Richard Hyatt: Looking back on a mirror image
There is a sad irony that the announcement that the floor at the Frank Lumpkin Center will be named for Herbert Greene came now, because 11 years ago this week one of the former Columbus State University basketball coach’s favorite players hit that floor and never got up.
Greene remembers the unnerving thud as Jed Bedford's lifeless body crumbled to the floor, and even now the memory of that sound makes him wince.
He can take you to the spot on the floor where the 21-year-old team captain went down during a routine practice session.
Within an hour, he was pronounced dead by doctors at St. Francis Hospital.
Eleven years and one day later, CSU announced that on Jan. 3 that floor will be named for Greene -- a fixture on the CSU bench for 25 seasons and 481 victories.
"That makes me want to jump up and down," said Greene, executive director of the Columbus Sports Council since 2008.
His daughter Olivia, a classically trained vocalist, will sing the national anthem at the naming ceremony, just as she did when the Lumpkin Center was dedicated in 2000. She and her sister, Maria, grew up scampering around that court.
But the pride his family feels is shared with memories of Bedford.
They understand the impact his death had on Greene.
The sound he heard that day was unlike any he had ever heard in a gym, Greene told Ledger-Enquirer columnist Troy Johnson.
"The sound ... he dropped behind me. You know when folks fall and they're catching themselves? This wasn't that. That sound ... it just rings. It just rings."
Bedford was a mirror image of Greene. They were fellow gym rats who were about the same size and each was born with a shooter's mentality, believing that the next one was going in.

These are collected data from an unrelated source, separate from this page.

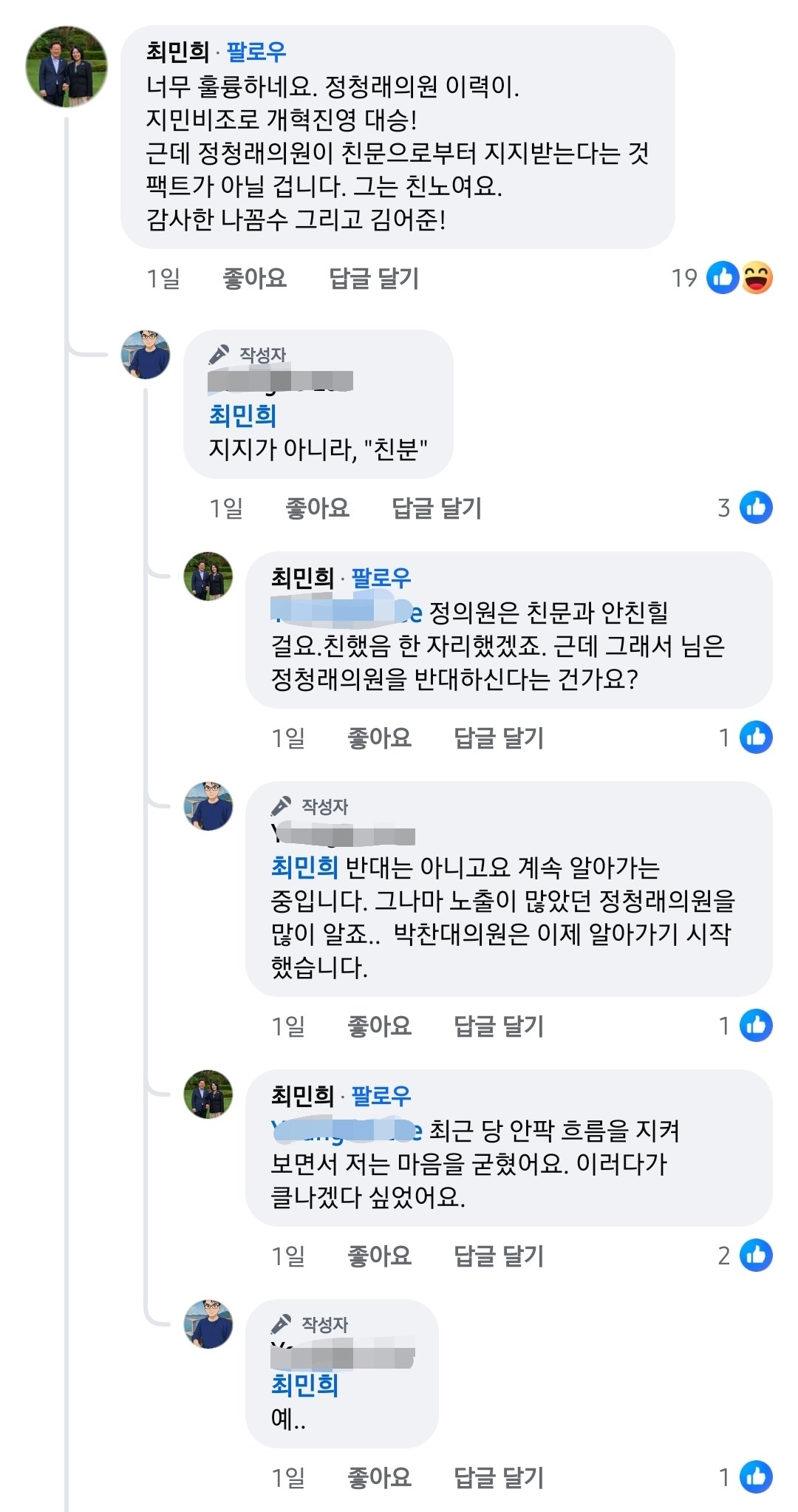Click the like reaction icon under the "예.." reply
Screen dimensions: 798x1512
[756, 1477]
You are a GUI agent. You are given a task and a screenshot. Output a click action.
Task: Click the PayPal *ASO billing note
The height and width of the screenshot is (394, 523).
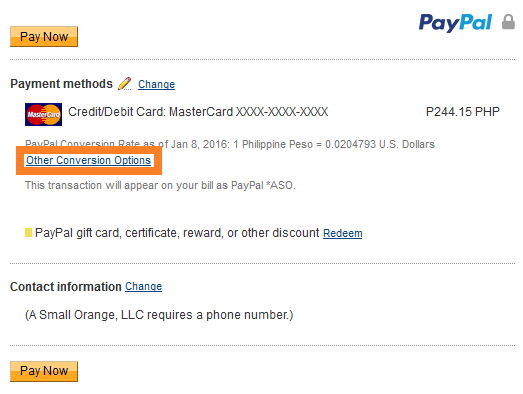pyautogui.click(x=160, y=185)
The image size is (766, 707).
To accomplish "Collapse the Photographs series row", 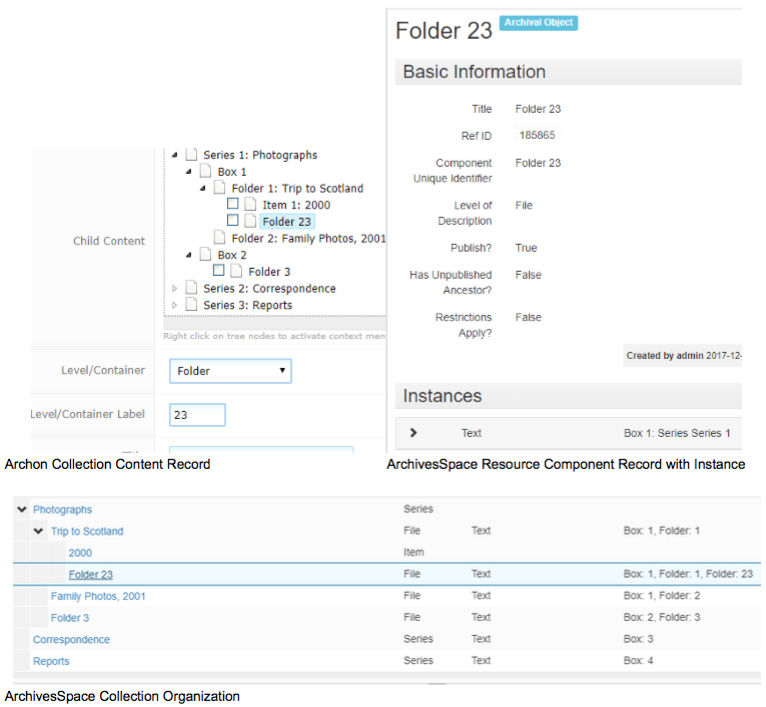I will (21, 510).
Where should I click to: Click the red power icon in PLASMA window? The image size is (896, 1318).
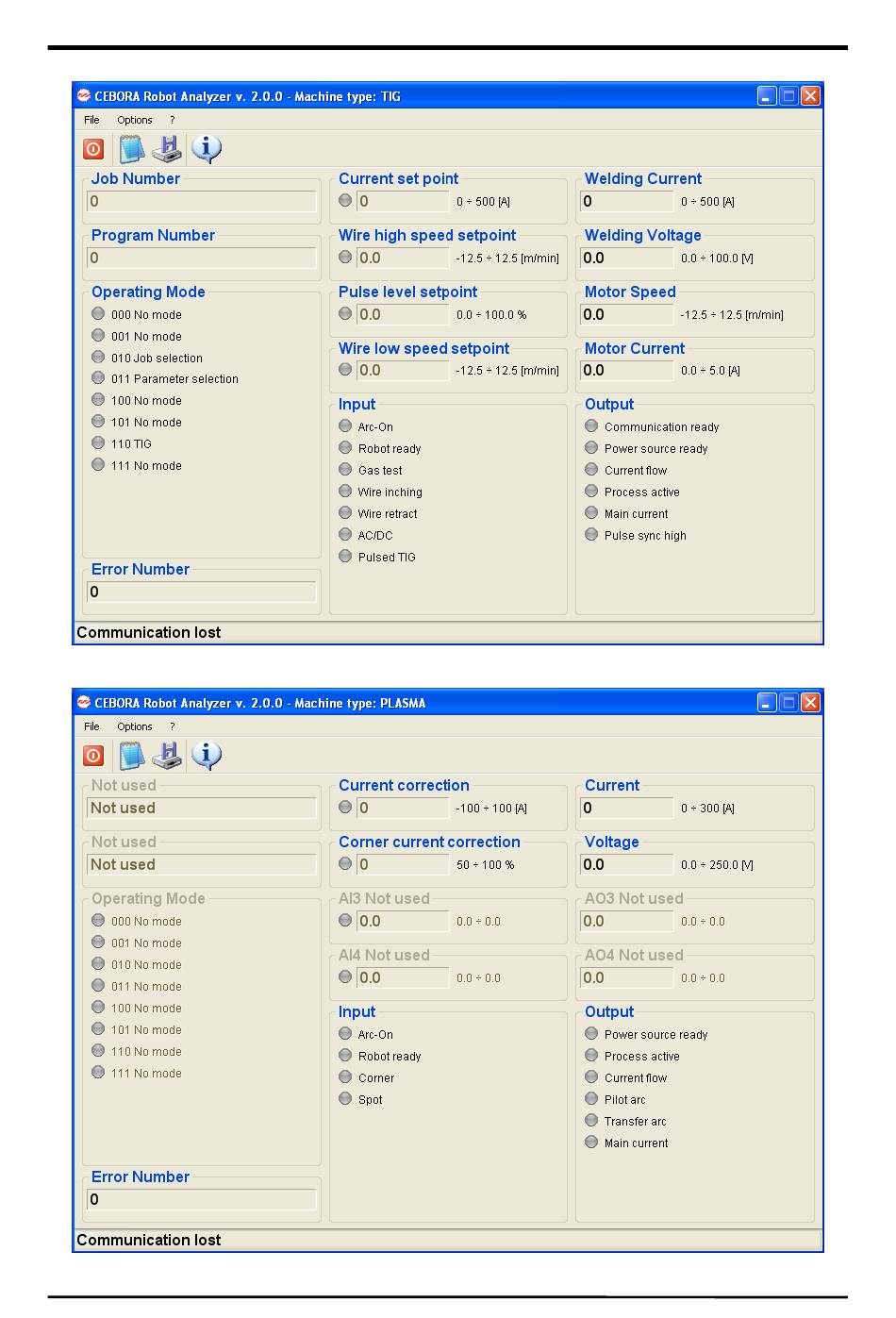(93, 756)
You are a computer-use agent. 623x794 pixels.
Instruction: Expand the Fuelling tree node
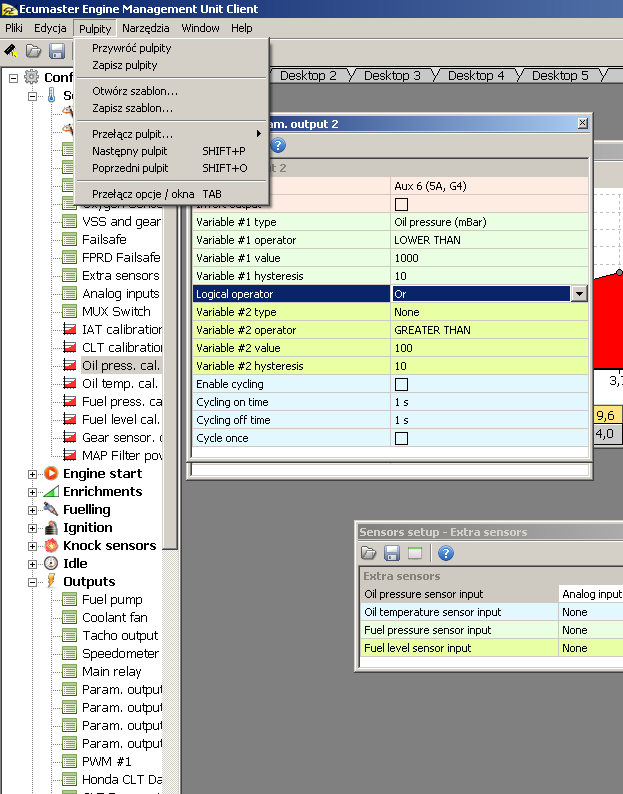[x=33, y=510]
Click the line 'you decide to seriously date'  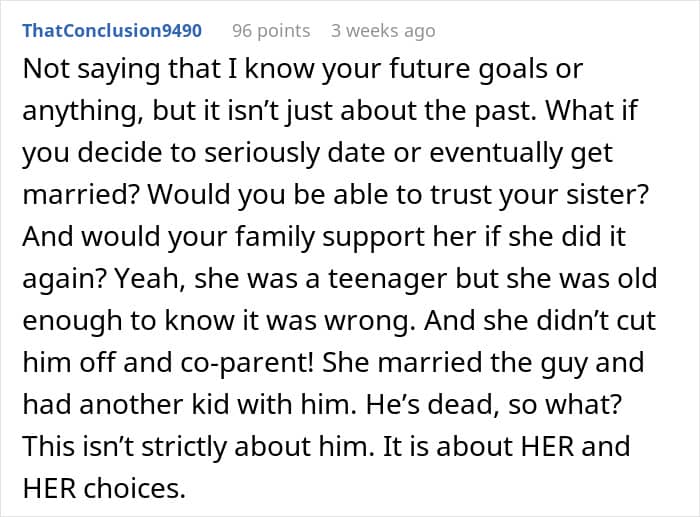pyautogui.click(x=317, y=153)
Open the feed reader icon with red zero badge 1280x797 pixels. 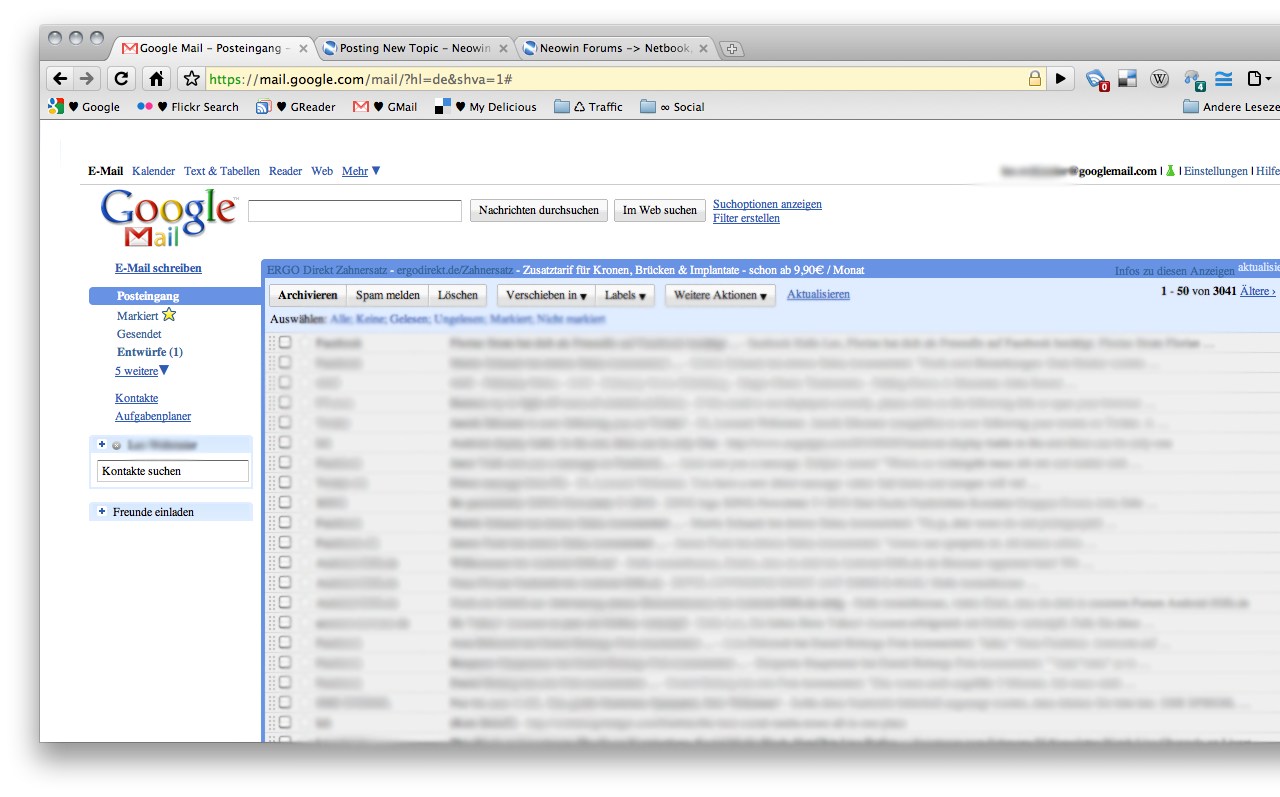point(1095,78)
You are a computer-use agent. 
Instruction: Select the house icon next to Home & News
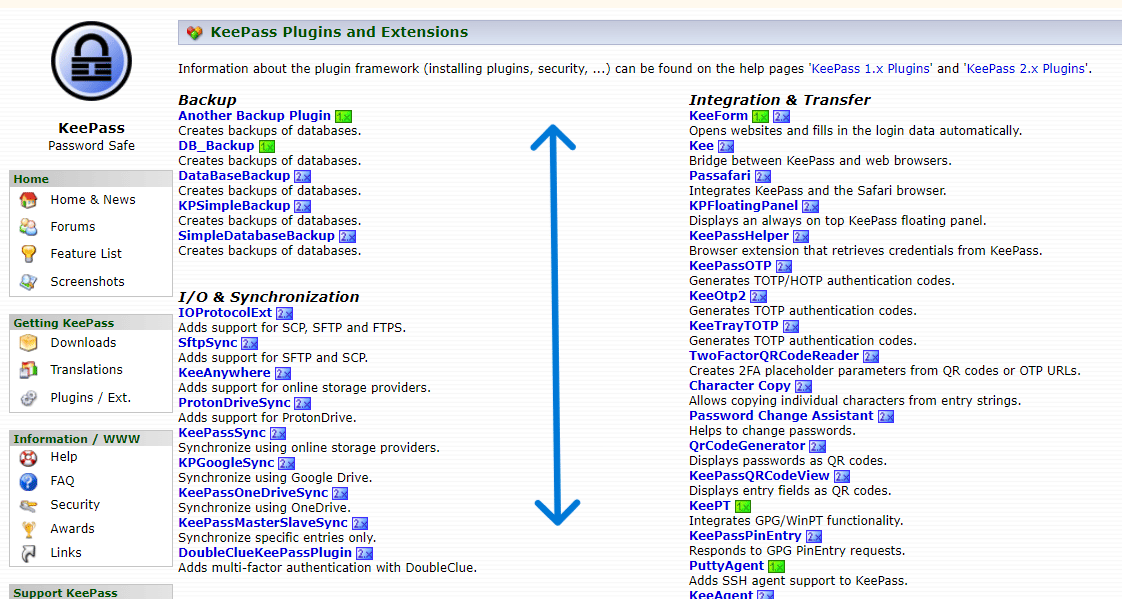pyautogui.click(x=31, y=199)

That's why many people in the Lumpkin Center the day Bedford died smile when they say he nailed a long jump shot just before he went down -- as if that was the way he would have wanted it.
Bedford and Yarnel Brown made up an unforgettable backcourt tandem that rivaled any in the country in 2003.
But losing the team leader took away the joy and Greene was never the same.
Bedford's heart was two times larger than it should have been, so there was nothing anyone could have done to save him. But when Greene retired two years later, he was haunted by a conviction that he needed to do more to protect his players.
The tears Herbert Greene shed for his players 11 years ago are reason enough to put his name on that basketball court, and so is the love he showed for Gerald Jed Bedford.